Outside the building, Hiram said, “He's down near the chicken house.”

“You stay here,” I said. “I'll go alone.”

I went down across the yard and around the chicken house and there was Catface, in one of the apple trees. As I walked toward the tree, I felt him reach out for me. When he did that, it seemed to me that we were in a place together, just the two of us, with all the rest of it shut out.

“I am glad you came,” he said. “I wanted to see you before I left. I wanted to tell you …”

“Leave!” I shouted at him. “Catface, you can't leave. Not now. What are you leaving for?”

“I cannot help myself,” said Catface. “I am changing once again. I told you how I changed before, back on my home planet after my beginning.…”

“But change?” I asked. “What kind of change? Why should you change?”

“Because I cannot help myself. It comes on me. It's no doing of my own.”

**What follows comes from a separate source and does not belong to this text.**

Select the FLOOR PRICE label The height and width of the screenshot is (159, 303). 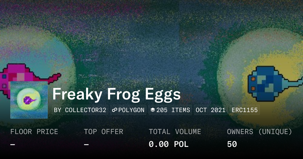34,131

“Catface, is this a change you want?”

“I think so. I have not asked myself yet. And yet, I feel happy at it. For I am going home.”

“Home? Back to the planet of your birth?”

“No. To headquarters planet. Now I know that that is home. Asa, do you know what I think?”

I felt cold inside. I felt limp and beaten and suddenly, bereft. “No, I don't,” I said.

“I think that I am becoming a god. When I go back, I will be one of them. I think this is how they come about. They evolve from other forms of life. Maybe only from my form of life. Maybe from other forms of life as well. I don't know. I think some day, I will know. I have served my apprenticeship. I have grown up.”

I was in an emptiness, a black abyss of emptiness and the thing that rasped across my soul was the realization that it was not the loss of Catface's ability to construct time roads for us, but the loss of Catface himself that made the emptiness.

“Asa,” he said, “I am going home. I had lost the way, but now I know the way and I am going home.”

I said nothing. There was nothing I could say. I was lost in the emptiness.

“My friend,” he said, “please wish me well. I must have that to carry with me.”

I said the words, wrenched out of me as if they were dripping gobbets of flesh wrenched from my body; I wanted to say them, I had to say them, and yet they hurt to say: “Catface, I wish you well. Most sincerely, I do wish you well. I shall miss you, Catface.”

He was gone. I did not see him go, but I knew that he was gone. There was a chill wind blowing out of nowhere and the black of the emptiness turned to gray and then it changed to nothing and I was standing in the orchard, at the corner of the hen house, looking at an empty apple tree.

Dusk had come across the land and any minute now, the floodlights would turn on automatically and the homestead would change into a garish nightmare, with the uniformed guards tramping up and down the fence. But, mercifully, for a few moments, I had the dusk and I needed it.

Then, the lights snapped on and I turned about to head for the office building. I was afraid that I would stagger, but I didn't. I walked stiff and straight, like a wound-up toy. Hiram was nowhere around and Bowser, more than likely, was somewhere hunting woodchucks, although it was a little late for woodchucks. Usually, they went to ground shortly after sundown.